Work item: Keep writing the Lescol safety information from where it stops, before the entries below.

Tell your doctor about all the medicines you take, including prescription and non-prescription medicines, vitamins and herbal supplements. Lescol and certain other medicines can interact causing serious side effects. Especially tell your doctor if you take medicines for:
- your immune system
- heart failure
- heartburn or stomach ulcers
Know all the medicines you take. Keep a list of all the medicines you take with you to show your doctor and pharmacist.
When taking Lescol, some patients may develop serious side effects, including:
- muscle problems. These serious muscle problems can sometimes lead to kidney problems, including kidney failure. You have a higher chance for muscle problems if you are taking certain other medicines with Lescol. Call your doctor right away if you have muscle problems like weakness, tenderness, or pain that happen without a good reason, especially if you also have a fever or feel more tired than usual
- liver problems. Your doctor should do blood tests to check your liver before you start taking Lescol, and if you have symptoms of liver problems while you take Lescol. Call your doctor right away if you have the following symptoms of liver problems:
- feel tired or weak
- loss of appetite
- upper belly pain
- dark amber colored urine
- yellowing of your skin or the whites of your eyes
Statin medications, including Lescol, carry a rare but serious risk of:
- liver damage
- memory loss or confusion
- increase in blood sugar levels (hyperglycemia)
- type 2 diabetes
- immune-mediated muscle breakdown
Do not take Lescol if you:
- are pregnant or breastfeeding
- have liver problems
- are allergic to Lescol
Lescol has not been studied in children under 9 years of age.

[Records from a dataset]
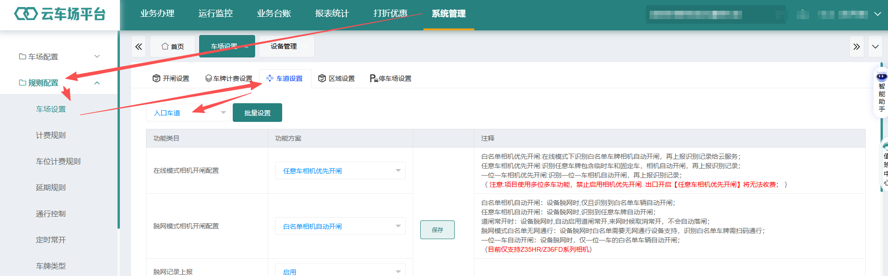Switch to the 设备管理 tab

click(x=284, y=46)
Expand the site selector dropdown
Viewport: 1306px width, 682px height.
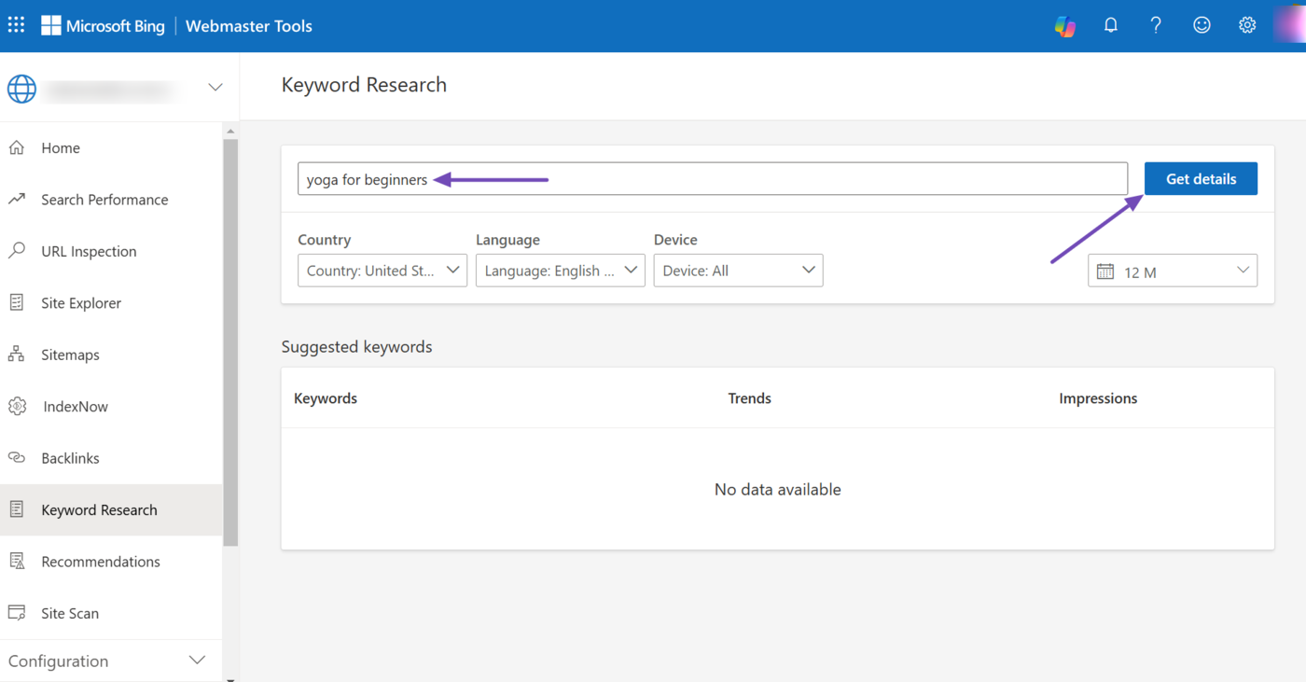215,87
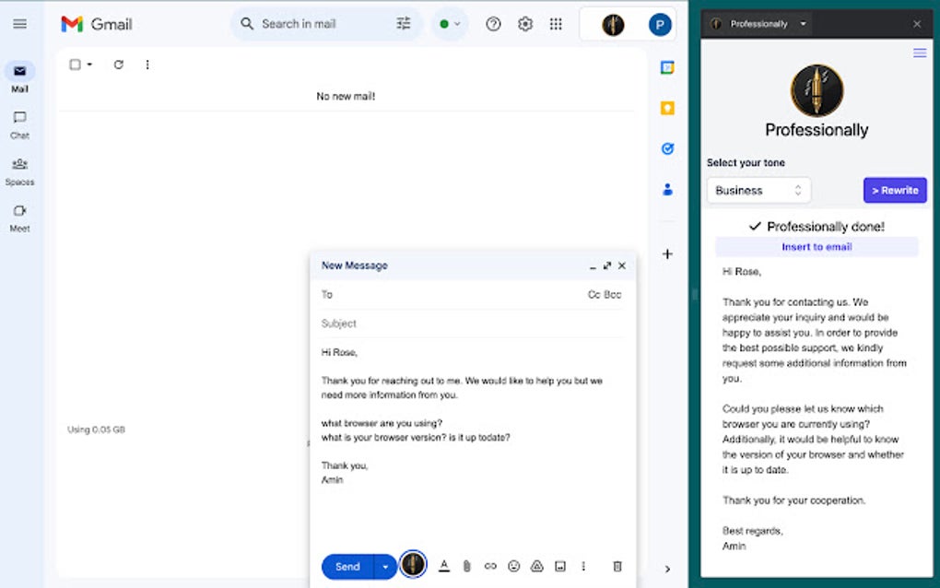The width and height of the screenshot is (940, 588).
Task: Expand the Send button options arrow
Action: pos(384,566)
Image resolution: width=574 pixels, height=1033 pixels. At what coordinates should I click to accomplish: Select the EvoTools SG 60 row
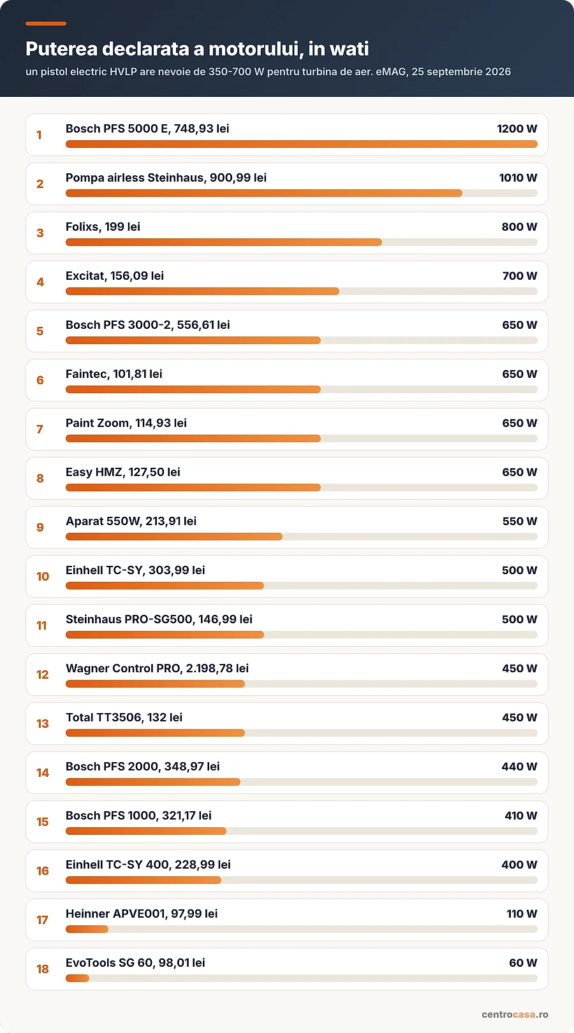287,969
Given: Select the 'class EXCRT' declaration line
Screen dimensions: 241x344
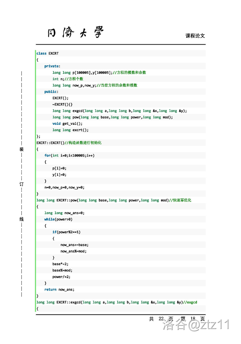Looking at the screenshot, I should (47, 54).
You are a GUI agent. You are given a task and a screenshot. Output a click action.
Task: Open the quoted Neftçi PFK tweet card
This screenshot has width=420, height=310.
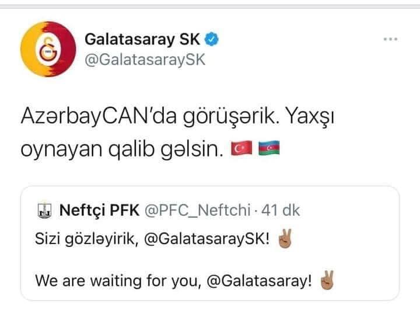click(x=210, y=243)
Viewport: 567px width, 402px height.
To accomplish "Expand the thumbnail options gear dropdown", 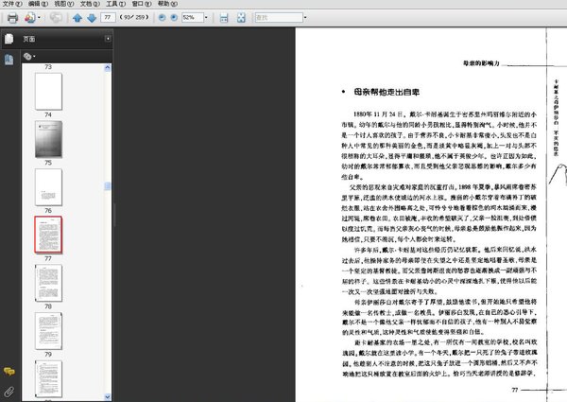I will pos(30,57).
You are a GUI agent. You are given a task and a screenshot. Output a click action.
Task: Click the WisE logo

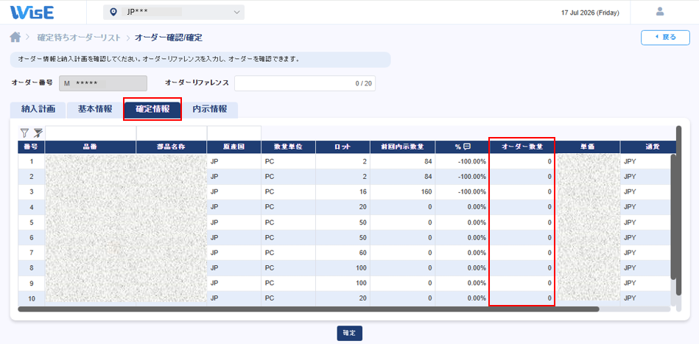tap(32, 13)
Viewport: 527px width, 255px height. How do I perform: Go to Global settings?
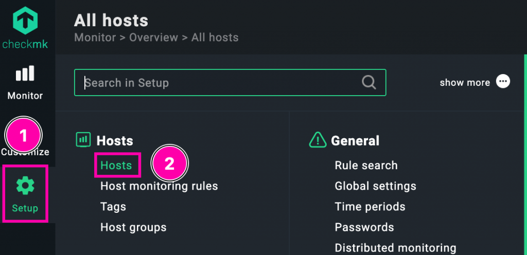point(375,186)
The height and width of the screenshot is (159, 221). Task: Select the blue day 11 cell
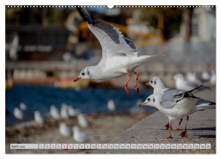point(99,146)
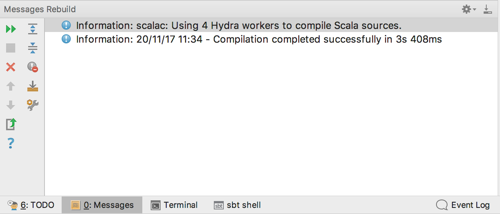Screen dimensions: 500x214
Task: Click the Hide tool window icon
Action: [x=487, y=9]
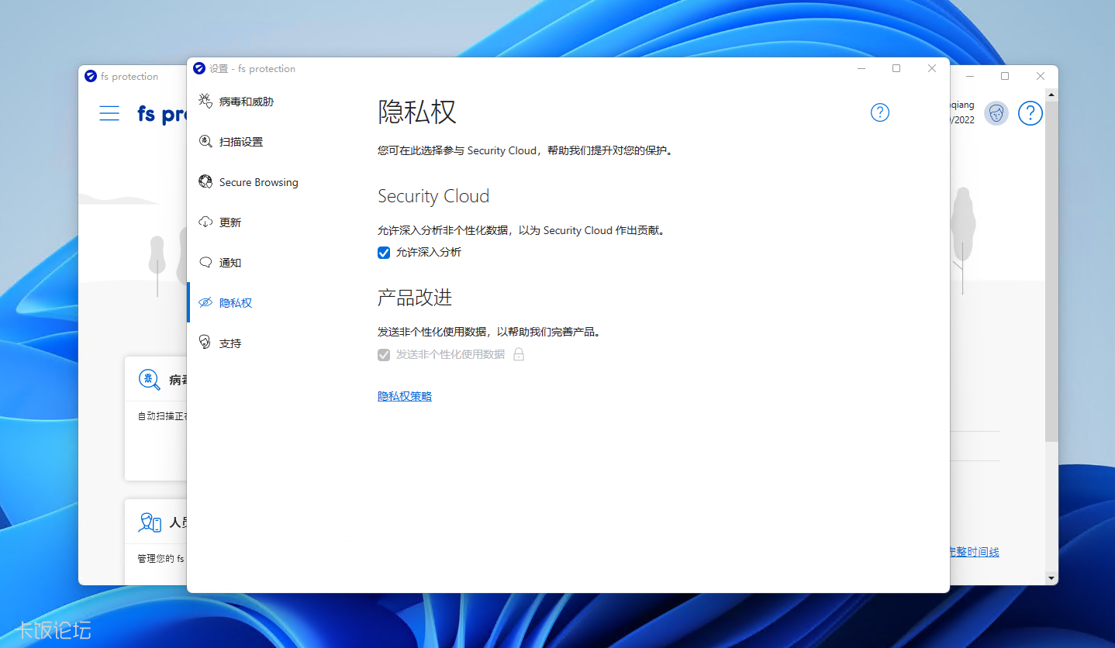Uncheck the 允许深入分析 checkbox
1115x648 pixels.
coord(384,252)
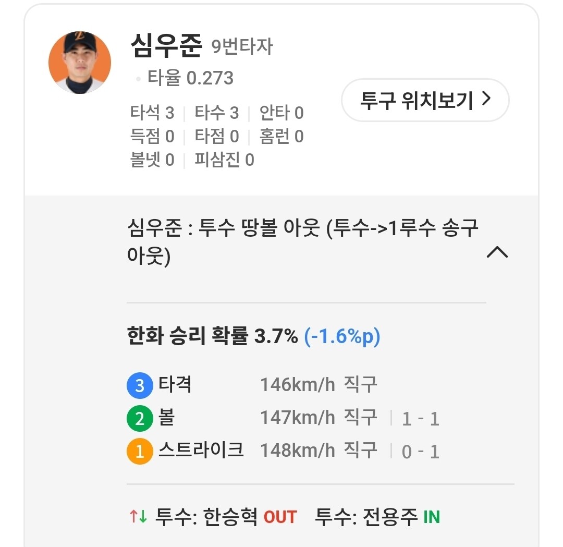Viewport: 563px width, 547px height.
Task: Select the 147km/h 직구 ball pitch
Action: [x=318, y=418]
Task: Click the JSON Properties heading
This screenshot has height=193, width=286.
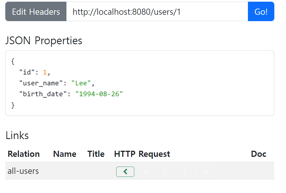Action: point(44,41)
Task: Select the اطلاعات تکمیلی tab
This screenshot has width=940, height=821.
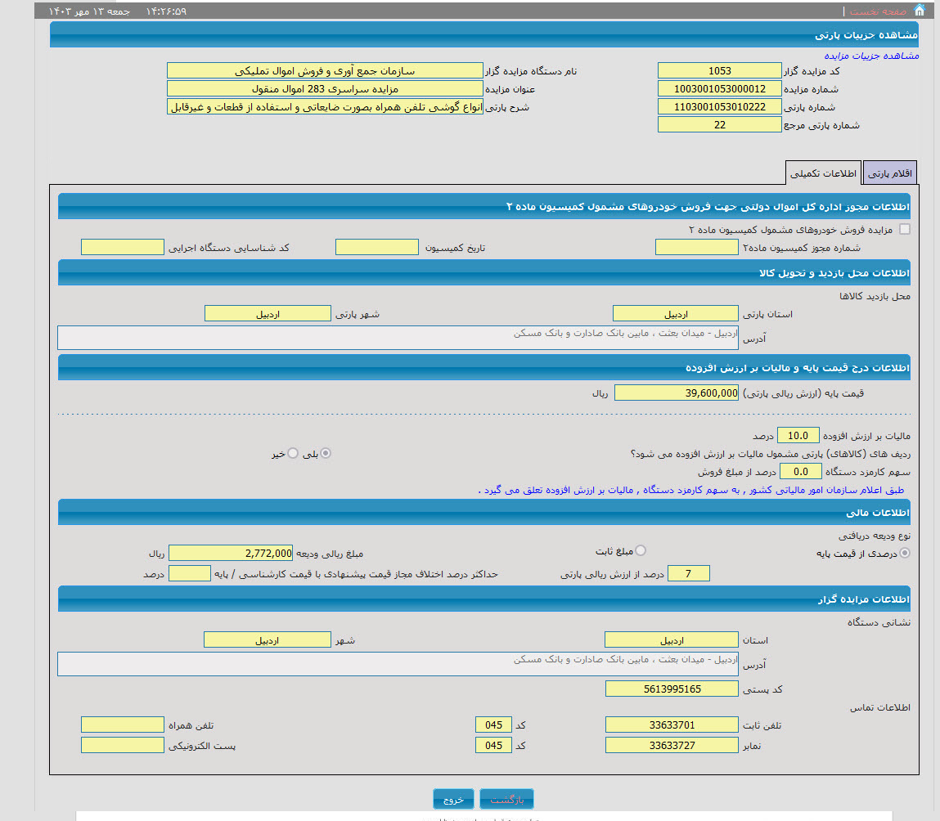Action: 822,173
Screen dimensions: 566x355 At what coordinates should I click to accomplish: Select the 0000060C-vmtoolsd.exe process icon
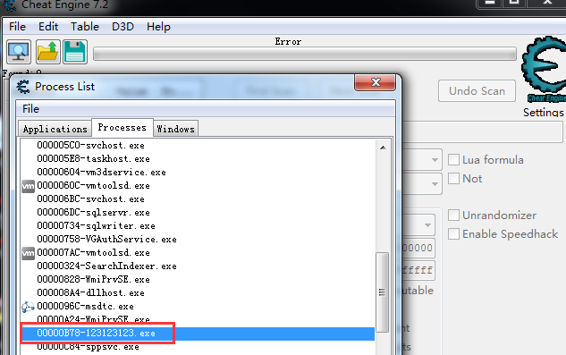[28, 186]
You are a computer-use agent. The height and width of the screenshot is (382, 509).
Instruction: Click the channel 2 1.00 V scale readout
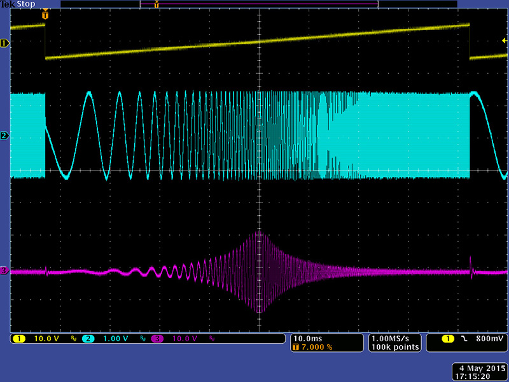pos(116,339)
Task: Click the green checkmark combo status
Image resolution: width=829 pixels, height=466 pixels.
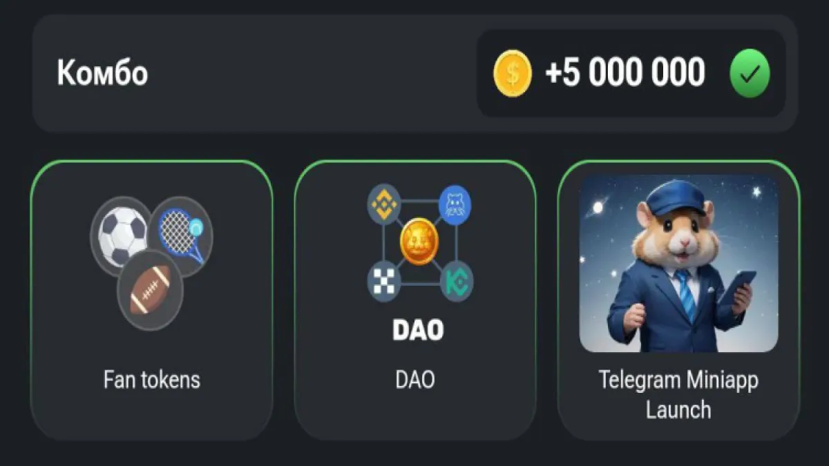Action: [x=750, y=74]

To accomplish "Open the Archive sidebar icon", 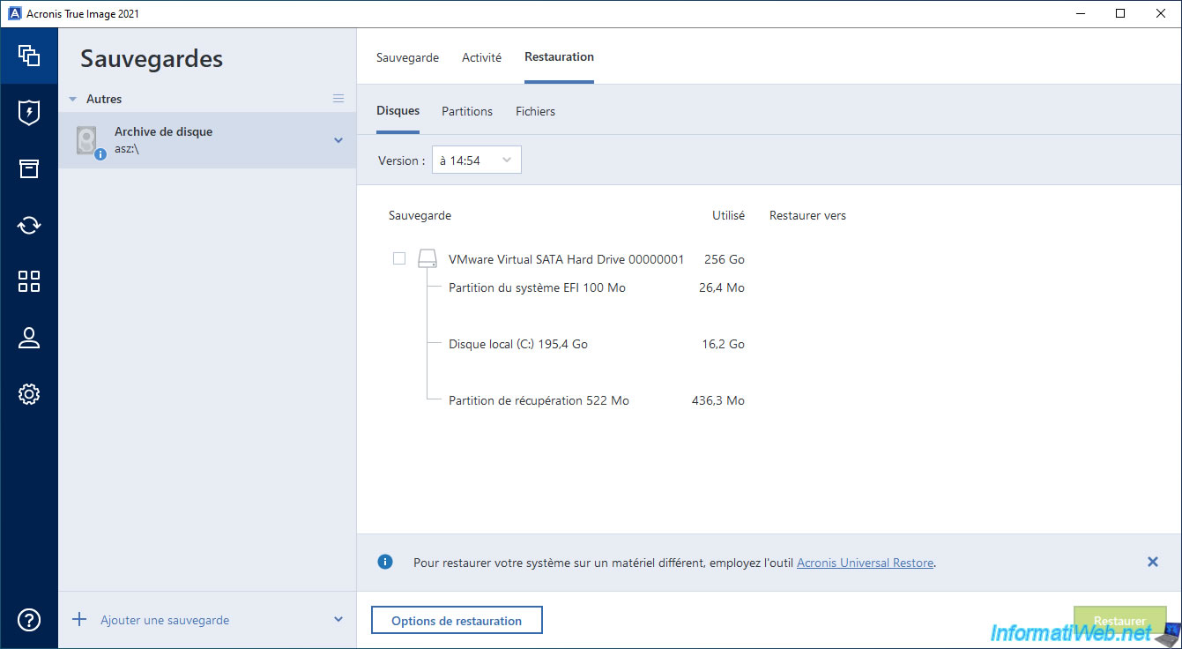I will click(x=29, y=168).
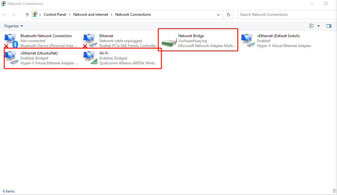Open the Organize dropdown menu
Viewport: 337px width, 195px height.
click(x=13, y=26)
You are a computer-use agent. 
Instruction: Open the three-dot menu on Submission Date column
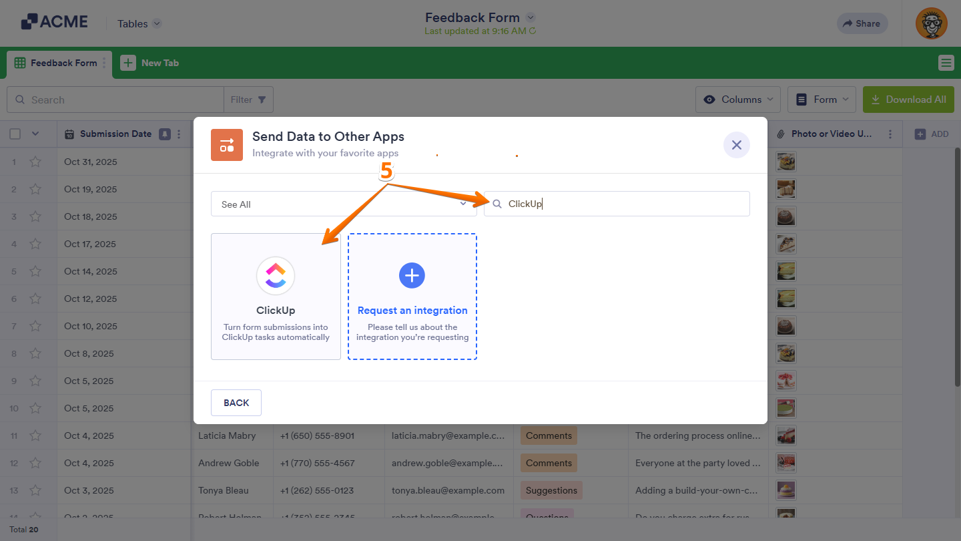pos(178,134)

Task result:
Lescol Food Interactions
Medications can interact with certain foods. In some cases, this may be harmful and your doctor may advise you to avoid certain foods. In the case of Lescol, there are no specific foods that you must exclude from your diet when receiving this medication.
Before taking Lescol, tell your doctor if you:
- have muscle aches or weakness
- drink more than 2 glasses of alcohol daily
- have diabetes
- have a thyroid problem
- have kidney problems
Some medicines should not be taken with Lescol. Tell your doctor about all the medicines you take, including prescription and non-prescription medicines, vitamins and herbal supplements.
Lescol and Pregnancy
Tell your doctor if you are pregnant or plan to become pregnant.
The FDA categorizes medications based on safety for use during pregnancy. Five categories - A, B, C, D, and X, are used to classify the possible risks to an unborn baby when a medication is taken during pregnancy.
Lescol falls into category X. Cholesterol and cholesterol derivatives are needed for fetal development. Lipid lowering drugs are not recommended during pregnancy.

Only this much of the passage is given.